EXCERPTED DATA: Begin
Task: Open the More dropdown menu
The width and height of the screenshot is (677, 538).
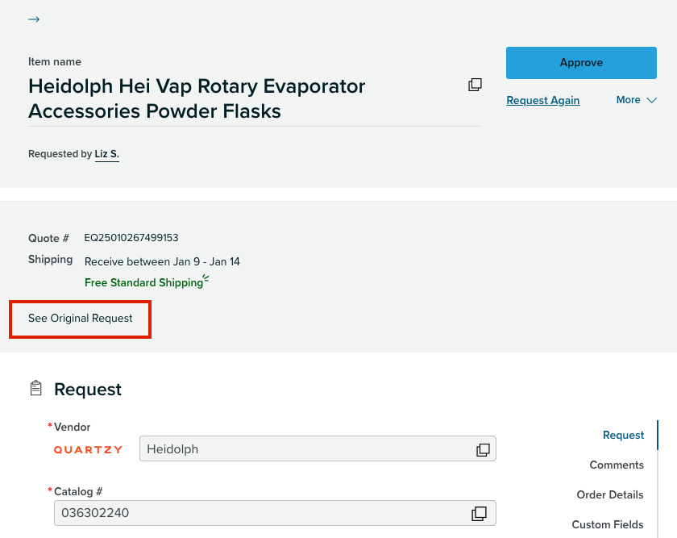Action: (x=637, y=100)
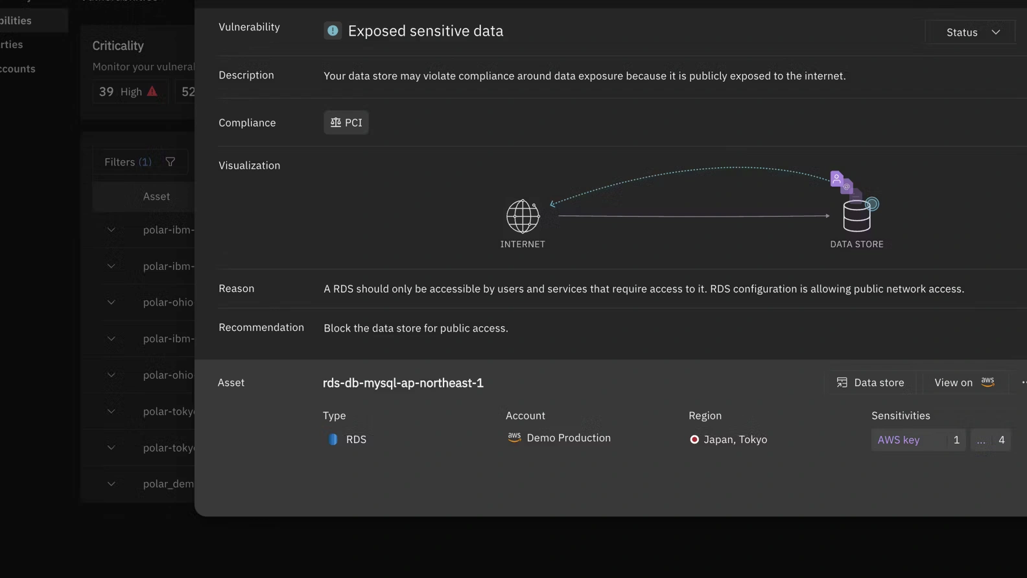
Task: Click the PCI compliance tag
Action: [x=346, y=123]
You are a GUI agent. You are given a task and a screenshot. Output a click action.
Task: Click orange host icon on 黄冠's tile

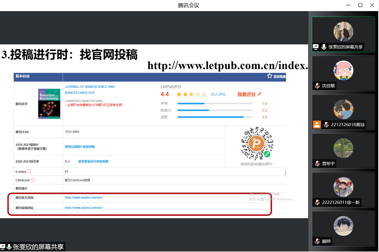coord(317,125)
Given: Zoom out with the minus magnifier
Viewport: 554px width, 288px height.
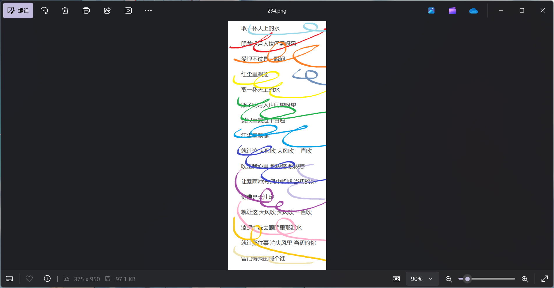Looking at the screenshot, I should [449, 279].
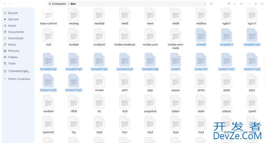Viewport: 265px width, 143px height.
Task: Click the back navigation arrow
Action: coord(5,4)
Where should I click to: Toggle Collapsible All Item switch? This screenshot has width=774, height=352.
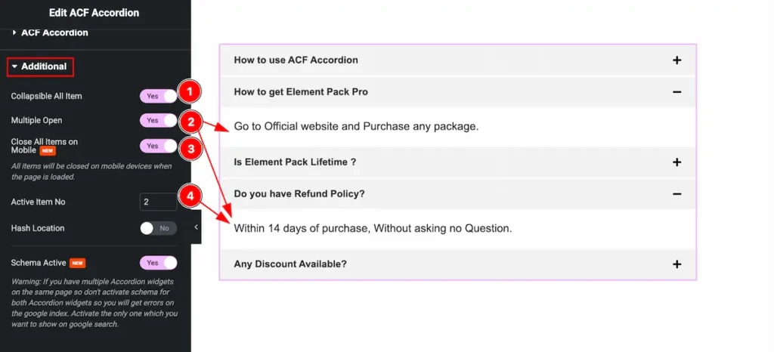[158, 96]
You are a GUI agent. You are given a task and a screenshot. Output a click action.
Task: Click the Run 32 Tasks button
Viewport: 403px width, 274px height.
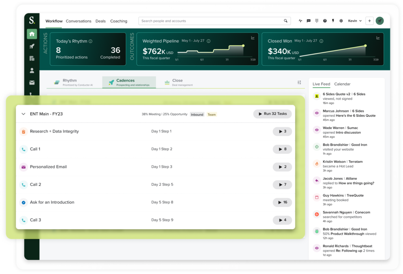[272, 114]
EXCERPTED DATA: End
Reprint every record exactly and skip the pictures.

> [EXERCISE RESULT]:
Task: Open the More dropdown menu
The width and height of the screenshot is (677, 538).
Action: (x=637, y=100)
Task: Click the PCI compliance tag
Action: [x=346, y=123]
You are a GUI agent. You are given a task and a screenshot. Output a click action.
Task: Click orange host icon on 黄冠's tile

coord(317,125)
Given: Zoom out with the minus magnifier
Viewport: 554px width, 288px height.
Looking at the screenshot, I should [449, 279].
Viewport: 265px width, 143px height.
Task: Click the back navigation arrow
Action: coord(5,4)
Where should I click to: Toggle Collapsible All Item switch? This screenshot has width=774, height=352.
[158, 96]
You are a GUI agent. You are given a task and a screenshot. Output a click action.
Task: Click the Run 32 Tasks button
Viewport: 403px width, 274px height.
[272, 114]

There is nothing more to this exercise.